Development and validation of brain-derived neurotrophic factor measurement in human urine samples as a non-invasive effect biomarker

Alicia Olivas-Martinez; Beatriz Suarez; Elena Salamanca-Fernandez; Iris Reina-Perez; Andrea Rodriguez-Carrillo; Vicente Mustieles; Nicolás Olea; Carmen Freire; Mariana F Fernández

doi:10.3389/fnmol.2022.1075613

Development and validation of brain-derived neurotrophic factor measurement in human urine samples as a non-invasive effect biomarker

Front Mol Neurosci. 2023 Jan 12:15:1075613. doi: 10.3389/fnmol.2022.1075613. eCollection 2022.

Authors

Alicia Olivas-Martinez^{1

2}, Beatriz Suarez¹, Elena Salamanca-Fernandez^{1

3}, Iris Reina-Perez^{1

3}, Andrea Rodriguez-Carrillo^{1

3}, Vicente Mustieles^{1

2

3

4}, Nicolás Olea^{1

2

3

4}, Carmen Freire^{1

2

4}, Mariana F Fernández^{1

2

3

4}

Affiliations

¹ Centre for Biomedical Research (CIBM), University of Granada, Granada, Spain.
² Instituto de Investigación Biosanitaria de Granada, Granada, Spain.
³ Department of Radiology and Physical Medicine, School of Medicine, University of Granada, Granada, Spain.
⁴ Consortium for Biomedical Research in Epidemiology and Public Health, Madrid, Spain.

Abstract

Background: Brain-derived neurotrophic factor (BDNF), a neurotrophic growth factor mainly expressed in the brain, has been proposed as a potential effect biomarker; that is, as a measurable biomarker whose values could be associated with several diseases, including neurological impairments. The European Human Biomonitoring Initiative (HBM4EU) has also recognized effect biomarkers as a useful tool for establishing link between exposure to environmental pollutants and human health. Despite the well-establish protocol for measuring serum BDNF, there is a need to validate its assessment in urine, a non-invasive sample that can be easily repeated over time. The aim of this study was to develop, standardize and validate a methodology to quantify BDNF protein levels in urine samples before its implementation in biomonitoring studies.
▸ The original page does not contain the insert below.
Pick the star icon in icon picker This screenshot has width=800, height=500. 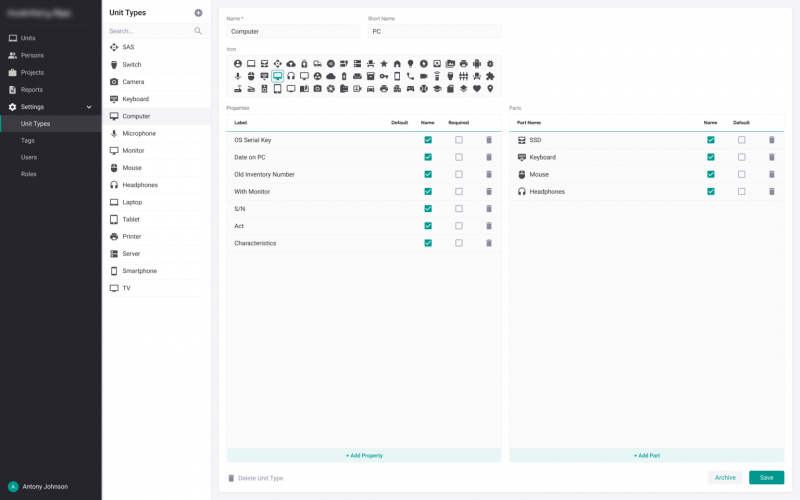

Methods: Different experimental conditions and non-competitive commercial enzyme-linked immunosorbent assay (ELISA) kits were tested to determine the optimal analytical procedure, trying to minimize the shortcomings of ELISA kits. The fine-tune protocol was validated in a pilot study using both upon awakening (n = 150) and prior to sleeping (n = 106) urine samples from the same Spanish adolescent males in a well-characterized study population (the Spanish INMA-Granada cohort).

Results: The best results were obtained in 0.6 ml of urine after the acidification and extraction (pre-concentration) of samples. The highest reproducibility was obtained with the ELISA kit from Raybiotech. Urinary BDNF concentrations of adolescent males were within the previously reported range (morning = 0.047-6.801 ng/ml and night = 0.047-7.404 ng/ml). Urinary BDNF levels in the awakening and pre-sleep samples did not follow a normal distribution and were not correlated.

Conclusion: The developed methodology offers good sensitivity and reproducibility. Having reliable markers in urine may facilitate both diagnosis and monitoring possible diseases (and treatment). Further studies are needed to implement urinary BDNF in biomonitoring studies to further elucidate its usefulness and biological significance for neurological impairments.

Keywords: BDNF; effect biomarker; human health; urine; validation.